▶ _Your assignment_
Transcribe word for word the lines spanning the line with "Click orange Clergy" through the end of the records.

▶ _Records shown_
┄┄┄┄┄┄┄┄┄┄
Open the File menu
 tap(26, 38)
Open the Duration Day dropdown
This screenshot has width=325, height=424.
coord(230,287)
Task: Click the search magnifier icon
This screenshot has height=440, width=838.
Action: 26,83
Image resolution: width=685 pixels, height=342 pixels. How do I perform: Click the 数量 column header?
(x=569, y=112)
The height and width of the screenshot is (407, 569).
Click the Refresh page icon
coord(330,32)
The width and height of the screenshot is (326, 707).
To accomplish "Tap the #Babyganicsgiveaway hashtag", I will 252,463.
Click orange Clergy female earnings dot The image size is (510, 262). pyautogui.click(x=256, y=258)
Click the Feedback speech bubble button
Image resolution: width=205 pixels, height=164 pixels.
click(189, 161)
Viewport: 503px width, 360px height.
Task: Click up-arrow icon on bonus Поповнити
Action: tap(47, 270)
┄┄┄┄┄┄┄┄┄┄
▶ _Solved exercise_
Click orange Clergy female earnings dot The image size is (510, 262). pyautogui.click(x=256, y=258)
Click the Feedback speech bubble button
Image resolution: width=205 pixels, height=164 pixels.
click(189, 161)
Viewport: 503px width, 360px height.
Task: Click up-arrow icon on bonus Поповнити
Action: tap(47, 270)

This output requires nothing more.